Florian Schmidt

and 5 more

In agricultural science, researchers face difficulties publishing and sharing their data-driven crop yield forecast models. The lack of direct and public access to the resulting models impedes collaboration among stakeholders, obscures relevant context and hinders continuous use of the contributions. In addition, researchers have to spend a significant amount of time on accessing, aggregating and pre-processing feature data from various sources. To address both issues, we present a platform that enables (i) public access to standardized and high-quality data by providing (ii) a uniform interface and SDK for data retrieval, as well as (iii) seamless hosting of data-driven crop yield prediction models.
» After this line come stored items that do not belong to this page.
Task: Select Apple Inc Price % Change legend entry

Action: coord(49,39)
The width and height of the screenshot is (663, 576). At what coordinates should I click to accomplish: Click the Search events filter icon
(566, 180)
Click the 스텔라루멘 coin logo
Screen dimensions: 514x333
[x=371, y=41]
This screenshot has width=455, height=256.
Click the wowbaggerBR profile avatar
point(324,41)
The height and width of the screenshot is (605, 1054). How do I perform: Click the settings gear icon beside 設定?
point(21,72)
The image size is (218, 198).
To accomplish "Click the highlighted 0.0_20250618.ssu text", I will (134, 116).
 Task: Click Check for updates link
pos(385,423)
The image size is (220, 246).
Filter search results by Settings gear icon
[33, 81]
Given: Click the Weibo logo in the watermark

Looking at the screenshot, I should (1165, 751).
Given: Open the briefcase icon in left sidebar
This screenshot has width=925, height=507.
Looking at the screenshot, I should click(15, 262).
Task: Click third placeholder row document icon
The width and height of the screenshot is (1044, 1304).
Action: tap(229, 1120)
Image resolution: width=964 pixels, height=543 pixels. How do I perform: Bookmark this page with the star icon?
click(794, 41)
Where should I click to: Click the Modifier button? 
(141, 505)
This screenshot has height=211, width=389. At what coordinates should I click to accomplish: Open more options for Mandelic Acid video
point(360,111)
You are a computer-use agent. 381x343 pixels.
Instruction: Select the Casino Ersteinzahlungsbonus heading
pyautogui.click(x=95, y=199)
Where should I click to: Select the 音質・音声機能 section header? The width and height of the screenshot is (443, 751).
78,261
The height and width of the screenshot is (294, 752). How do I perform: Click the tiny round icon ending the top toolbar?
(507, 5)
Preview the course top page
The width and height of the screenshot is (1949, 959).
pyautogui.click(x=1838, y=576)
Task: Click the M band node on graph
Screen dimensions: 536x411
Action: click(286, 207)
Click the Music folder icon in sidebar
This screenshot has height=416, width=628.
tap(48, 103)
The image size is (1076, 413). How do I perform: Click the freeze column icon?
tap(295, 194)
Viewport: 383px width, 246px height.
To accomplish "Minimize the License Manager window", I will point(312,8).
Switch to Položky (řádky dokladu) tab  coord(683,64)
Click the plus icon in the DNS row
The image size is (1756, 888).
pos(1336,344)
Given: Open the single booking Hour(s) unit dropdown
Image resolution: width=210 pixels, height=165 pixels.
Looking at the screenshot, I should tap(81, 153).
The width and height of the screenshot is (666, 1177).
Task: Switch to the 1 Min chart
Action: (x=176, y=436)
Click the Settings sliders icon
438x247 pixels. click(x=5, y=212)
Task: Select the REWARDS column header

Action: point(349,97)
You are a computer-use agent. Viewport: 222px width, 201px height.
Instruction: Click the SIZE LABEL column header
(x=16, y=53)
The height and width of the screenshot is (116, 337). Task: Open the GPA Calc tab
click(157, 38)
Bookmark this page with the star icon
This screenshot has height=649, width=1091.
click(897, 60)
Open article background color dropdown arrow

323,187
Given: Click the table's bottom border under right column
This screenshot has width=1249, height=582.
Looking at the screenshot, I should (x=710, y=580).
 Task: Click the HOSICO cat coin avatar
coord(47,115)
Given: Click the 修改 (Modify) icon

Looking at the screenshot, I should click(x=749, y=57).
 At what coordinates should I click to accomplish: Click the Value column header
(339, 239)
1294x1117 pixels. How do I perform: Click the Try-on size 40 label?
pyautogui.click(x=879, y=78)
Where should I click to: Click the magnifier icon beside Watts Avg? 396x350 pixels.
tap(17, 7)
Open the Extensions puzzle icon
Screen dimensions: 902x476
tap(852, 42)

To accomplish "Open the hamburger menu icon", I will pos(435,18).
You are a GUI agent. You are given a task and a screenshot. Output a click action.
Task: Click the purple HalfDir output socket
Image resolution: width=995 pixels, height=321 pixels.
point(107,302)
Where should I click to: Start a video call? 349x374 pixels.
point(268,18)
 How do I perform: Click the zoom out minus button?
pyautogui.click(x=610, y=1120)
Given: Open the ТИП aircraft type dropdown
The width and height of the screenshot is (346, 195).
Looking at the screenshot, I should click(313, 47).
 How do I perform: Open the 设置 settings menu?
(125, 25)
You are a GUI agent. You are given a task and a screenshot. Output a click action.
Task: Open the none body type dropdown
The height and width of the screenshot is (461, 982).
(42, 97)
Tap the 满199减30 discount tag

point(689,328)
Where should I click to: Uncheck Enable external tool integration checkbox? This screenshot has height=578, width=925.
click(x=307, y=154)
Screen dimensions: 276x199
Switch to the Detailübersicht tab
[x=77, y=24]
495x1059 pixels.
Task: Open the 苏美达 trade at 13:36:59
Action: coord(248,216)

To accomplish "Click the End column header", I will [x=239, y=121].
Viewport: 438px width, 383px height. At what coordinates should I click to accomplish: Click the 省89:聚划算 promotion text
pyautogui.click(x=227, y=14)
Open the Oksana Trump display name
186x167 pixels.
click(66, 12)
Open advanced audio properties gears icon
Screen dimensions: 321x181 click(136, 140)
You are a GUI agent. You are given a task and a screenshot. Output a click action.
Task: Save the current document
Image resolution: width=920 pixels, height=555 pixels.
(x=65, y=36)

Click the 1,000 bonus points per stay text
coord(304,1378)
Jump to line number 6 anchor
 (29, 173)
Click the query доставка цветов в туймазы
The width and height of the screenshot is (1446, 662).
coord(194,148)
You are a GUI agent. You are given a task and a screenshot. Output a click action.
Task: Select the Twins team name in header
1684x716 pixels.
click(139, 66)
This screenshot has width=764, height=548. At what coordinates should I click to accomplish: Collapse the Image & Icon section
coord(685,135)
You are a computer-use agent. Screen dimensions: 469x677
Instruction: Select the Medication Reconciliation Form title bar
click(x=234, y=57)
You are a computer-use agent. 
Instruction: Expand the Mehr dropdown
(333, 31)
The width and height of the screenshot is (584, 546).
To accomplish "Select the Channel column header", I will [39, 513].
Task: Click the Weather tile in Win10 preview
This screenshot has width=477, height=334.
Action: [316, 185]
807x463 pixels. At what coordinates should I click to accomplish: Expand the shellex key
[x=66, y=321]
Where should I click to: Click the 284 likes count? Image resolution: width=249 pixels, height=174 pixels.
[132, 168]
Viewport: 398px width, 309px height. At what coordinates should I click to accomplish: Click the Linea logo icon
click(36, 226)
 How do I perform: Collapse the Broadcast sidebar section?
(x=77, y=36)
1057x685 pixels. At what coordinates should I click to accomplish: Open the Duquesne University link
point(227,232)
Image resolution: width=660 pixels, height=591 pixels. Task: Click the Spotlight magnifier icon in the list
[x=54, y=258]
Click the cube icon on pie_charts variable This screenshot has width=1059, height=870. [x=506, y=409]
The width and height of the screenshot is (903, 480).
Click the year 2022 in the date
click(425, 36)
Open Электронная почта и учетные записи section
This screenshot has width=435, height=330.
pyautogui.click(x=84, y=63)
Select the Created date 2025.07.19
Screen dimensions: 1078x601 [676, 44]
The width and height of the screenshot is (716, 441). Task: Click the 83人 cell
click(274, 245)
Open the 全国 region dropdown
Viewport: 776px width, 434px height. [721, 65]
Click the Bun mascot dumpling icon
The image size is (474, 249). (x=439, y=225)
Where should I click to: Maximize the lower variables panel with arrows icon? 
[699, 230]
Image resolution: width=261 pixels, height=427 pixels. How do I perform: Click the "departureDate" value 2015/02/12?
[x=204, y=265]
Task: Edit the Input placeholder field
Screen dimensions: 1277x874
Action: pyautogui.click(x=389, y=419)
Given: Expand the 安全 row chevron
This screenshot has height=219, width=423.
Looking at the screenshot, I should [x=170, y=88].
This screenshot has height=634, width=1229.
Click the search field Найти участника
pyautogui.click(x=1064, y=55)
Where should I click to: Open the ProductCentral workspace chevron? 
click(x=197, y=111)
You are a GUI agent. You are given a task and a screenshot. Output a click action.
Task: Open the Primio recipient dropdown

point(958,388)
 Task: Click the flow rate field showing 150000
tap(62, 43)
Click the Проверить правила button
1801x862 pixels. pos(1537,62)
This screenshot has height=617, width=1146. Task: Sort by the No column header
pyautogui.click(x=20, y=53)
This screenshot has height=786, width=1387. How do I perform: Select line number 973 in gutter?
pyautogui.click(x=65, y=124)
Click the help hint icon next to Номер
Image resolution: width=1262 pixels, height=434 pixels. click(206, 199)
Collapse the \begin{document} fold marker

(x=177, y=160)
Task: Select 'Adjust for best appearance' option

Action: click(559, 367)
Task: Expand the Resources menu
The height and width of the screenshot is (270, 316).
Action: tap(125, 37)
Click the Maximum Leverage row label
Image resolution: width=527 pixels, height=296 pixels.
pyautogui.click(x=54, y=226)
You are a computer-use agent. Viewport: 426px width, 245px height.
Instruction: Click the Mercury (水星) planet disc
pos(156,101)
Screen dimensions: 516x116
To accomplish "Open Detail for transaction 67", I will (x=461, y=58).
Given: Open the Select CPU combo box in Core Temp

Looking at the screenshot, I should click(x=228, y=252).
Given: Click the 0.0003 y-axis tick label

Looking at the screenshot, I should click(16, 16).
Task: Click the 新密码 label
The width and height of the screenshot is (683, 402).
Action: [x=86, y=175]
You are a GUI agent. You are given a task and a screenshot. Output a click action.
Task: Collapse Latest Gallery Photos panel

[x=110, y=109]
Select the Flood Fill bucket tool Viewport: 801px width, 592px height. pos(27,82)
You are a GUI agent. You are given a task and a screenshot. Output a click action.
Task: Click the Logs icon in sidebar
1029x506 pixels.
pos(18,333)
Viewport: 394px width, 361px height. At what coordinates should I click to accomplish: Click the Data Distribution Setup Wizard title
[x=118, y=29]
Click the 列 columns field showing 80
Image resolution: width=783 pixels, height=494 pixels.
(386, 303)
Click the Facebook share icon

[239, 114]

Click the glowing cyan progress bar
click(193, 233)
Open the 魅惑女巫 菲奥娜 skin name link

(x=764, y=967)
Our platform standardizes datasets, sourced from canonical providers such as Copernicus and ISRIC in the areas of observed and forecast weather, soil, and vegetation indices. We facilitate access to this data at different spatial and temporal resolutions through a uniform interface. Thereby, researchers can immediately focus on model development without having to manually gather data from heterogeneous sources. We further allow researchers to directly upload and deploy their crop yield prediction models by submitting their own code written in the Python programming language. The upload process is flexible, minimizing the integration effort on the researcher’s side. The uploaded models are deployed on the platform; historical as well as future prediction values are computed automatically and continuously. The predictions are visualized in an intuitive way, enabling direct comparison to other models and actual historical yield values as well as a direct assessment of models’ forecast capabilities. By publishing their models on our platform, researchers can increase their work’s visibility to actors from academia, media, politics, and business. This enables direct communication between the scientific community and the public, cultivating engagement, feedback and knowledge sharing. In summary, our platform revolutionizes the development and deployment of yield forecast models by providing a comprehensive suite of standardized data sets and the functionality for direct deployment of researchers’ models. This makes yield modeling seamless, collaborative and visible.